To determine how many carbs you should consume each day, you first have to calculate how many calories you need in a day. There are different prediction equations that professionals use, and Nikki recommended the Harris-Benedict equation to determine daily caloric intake. If maths isn't your forte, you can also use an online Harris-Benedict equation calculator.
- Female: 655.1 + 9.6(weight in kilograms) + 1.9(height in centimeters) - 4.7(age in years) x activity factor
- Male: 66.5 + 13.8(weight in kilograms) + 5(height in centimeters) - 6.8(age in years) x activity factor
For activity factor, choose one of the following:
- Sedentary/little to no exercise: 1.2
- Lightly active (light exercise or sports one to three days a week): 1.375
- Moderately active (moderate exercise or sports six to seven days a week): 1.55
- Very active (intense exercise every day or exercising two times a day): 1.725
For example, a 30-year-old woman who is 5'4" (162.5 cm) and weighs 145 pounds (65.9 kg) who is lightly active would use this calculation:
655.1 + 9.6(65.9) + 1.9(162.5) - 4.7(30) x 1.375 = 2,001 calories (this number was rounded)
Because the goal is to lose weight/fat, Nikki said to reduce the original figure by 500 calories. To lose fat and build muscle, this woman should consume 1,501 calories a day. This number will help you determine how many calories you should consume from each macronutrient.
According to Nikki, 50 percent of your macronutrient profile should come from carbohydrates like complex grains and starchy vegetables such as lentils and potatoes.
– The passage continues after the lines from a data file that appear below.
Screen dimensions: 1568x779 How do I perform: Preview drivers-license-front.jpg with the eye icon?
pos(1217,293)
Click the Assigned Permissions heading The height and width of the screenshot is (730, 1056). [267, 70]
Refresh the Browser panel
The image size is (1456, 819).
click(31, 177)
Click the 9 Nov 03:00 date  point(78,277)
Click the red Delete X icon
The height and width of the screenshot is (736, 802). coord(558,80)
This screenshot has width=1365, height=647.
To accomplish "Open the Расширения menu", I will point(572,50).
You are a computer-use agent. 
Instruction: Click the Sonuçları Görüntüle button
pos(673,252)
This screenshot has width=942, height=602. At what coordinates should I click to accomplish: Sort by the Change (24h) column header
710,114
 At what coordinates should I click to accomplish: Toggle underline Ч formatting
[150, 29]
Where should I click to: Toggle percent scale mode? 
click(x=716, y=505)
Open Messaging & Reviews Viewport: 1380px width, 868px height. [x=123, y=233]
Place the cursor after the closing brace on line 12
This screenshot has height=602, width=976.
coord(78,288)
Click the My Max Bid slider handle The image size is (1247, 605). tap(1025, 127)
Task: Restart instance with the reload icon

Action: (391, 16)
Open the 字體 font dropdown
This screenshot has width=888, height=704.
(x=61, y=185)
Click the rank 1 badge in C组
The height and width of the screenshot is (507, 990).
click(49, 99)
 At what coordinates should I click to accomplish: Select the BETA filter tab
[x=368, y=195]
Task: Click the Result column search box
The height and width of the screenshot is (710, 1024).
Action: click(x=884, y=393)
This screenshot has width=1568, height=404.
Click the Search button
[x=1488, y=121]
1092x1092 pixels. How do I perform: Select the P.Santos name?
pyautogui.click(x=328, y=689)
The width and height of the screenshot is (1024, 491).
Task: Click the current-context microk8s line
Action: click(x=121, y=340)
Using the example above, this woman would need 188 grams of carbs a day, or 47 grams per meal: breakfast, lunch, dinner, and a post-workout drink.
To lose fat and build muscle, 25 percent of your daily caloric intake should come from lean protein sources. This is 94 grams of protein a day, or 23.5 grams per meal (breakfast, lunch, dinner, and a post-workout drink). The final 25 percent of your daily caloric intake should come from fats, Nikki said. Based on the example, this woman would need 42 grams of fat a day or 10.5 grams per meal.
Because your macronutrient profile will change based on your goals, Nikki recommends reassessing your goals every couple of months to align your energy needs (aka caloric needs) to your goals. "This takes time as well so I encourage people to find their nearest registered dietitian for help," she said.